▸ **EXERCISE GOAL**
Below are entries to be transcribed exactly; exclude the pictures from the copy.

────────────────────

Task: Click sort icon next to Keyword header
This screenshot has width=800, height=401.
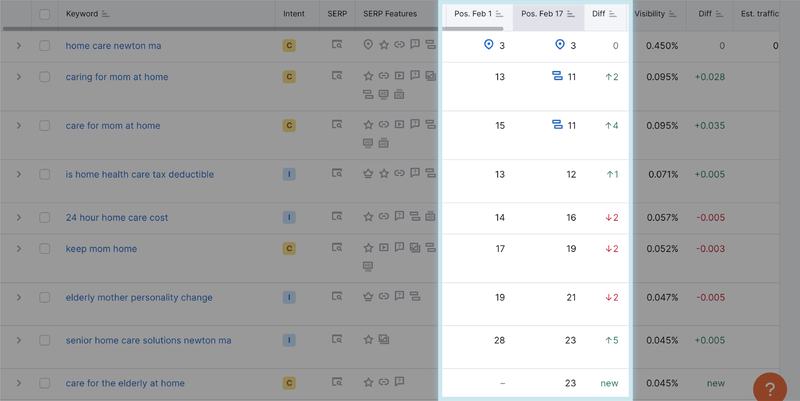Action: coord(106,14)
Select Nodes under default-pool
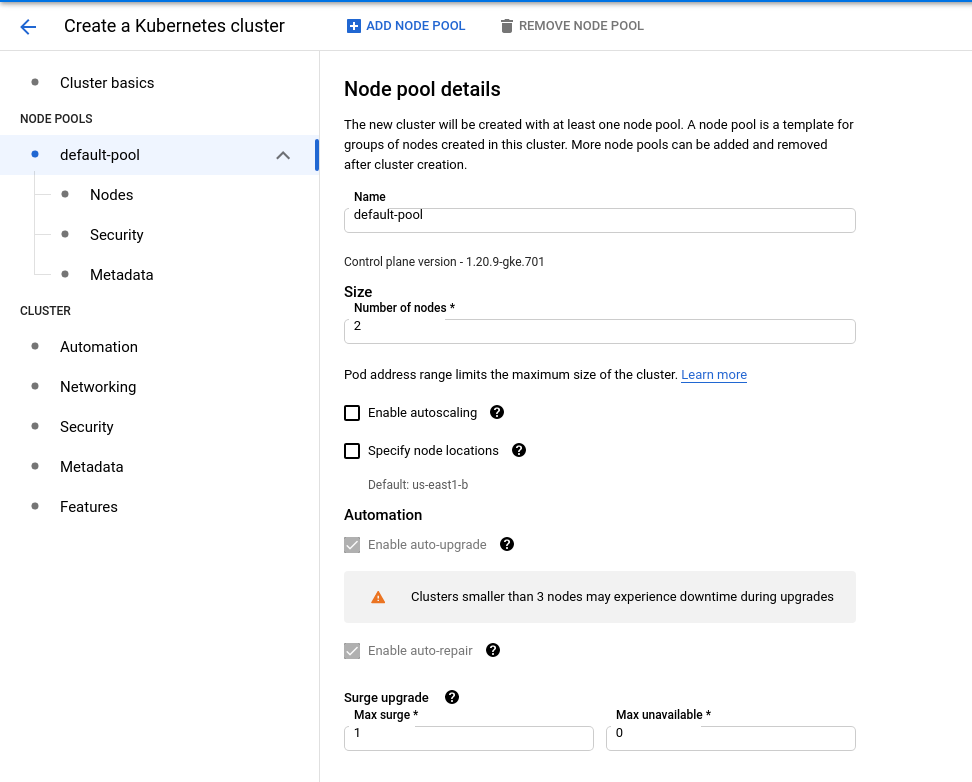Image resolution: width=972 pixels, height=782 pixels. tap(111, 195)
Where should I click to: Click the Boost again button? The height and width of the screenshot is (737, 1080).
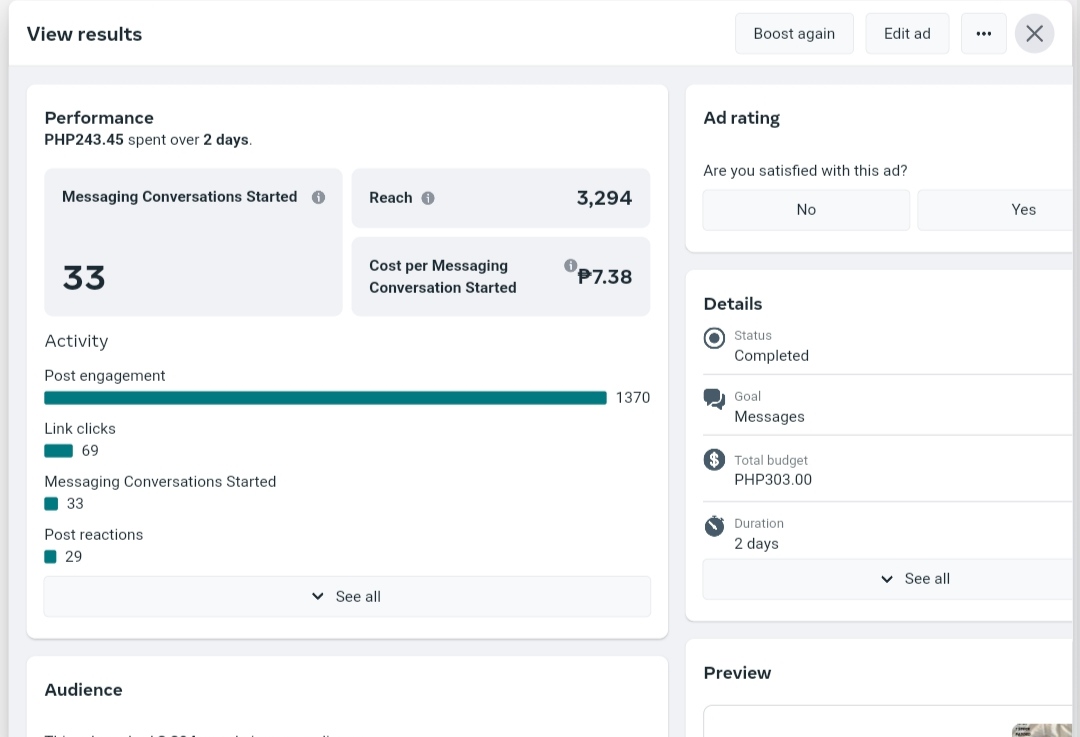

────────────────────

▸ **OUTPUT FOR THIS EXERCISE**
Task: Click sort icon next to Keyword header
This screenshot has width=800, height=401.
Action: coord(106,14)
Select Nodes under default-pool
Image resolution: width=972 pixels, height=782 pixels. tap(111, 195)
Where should I click to: Click the Boost again button? The height and width of the screenshot is (737, 1080).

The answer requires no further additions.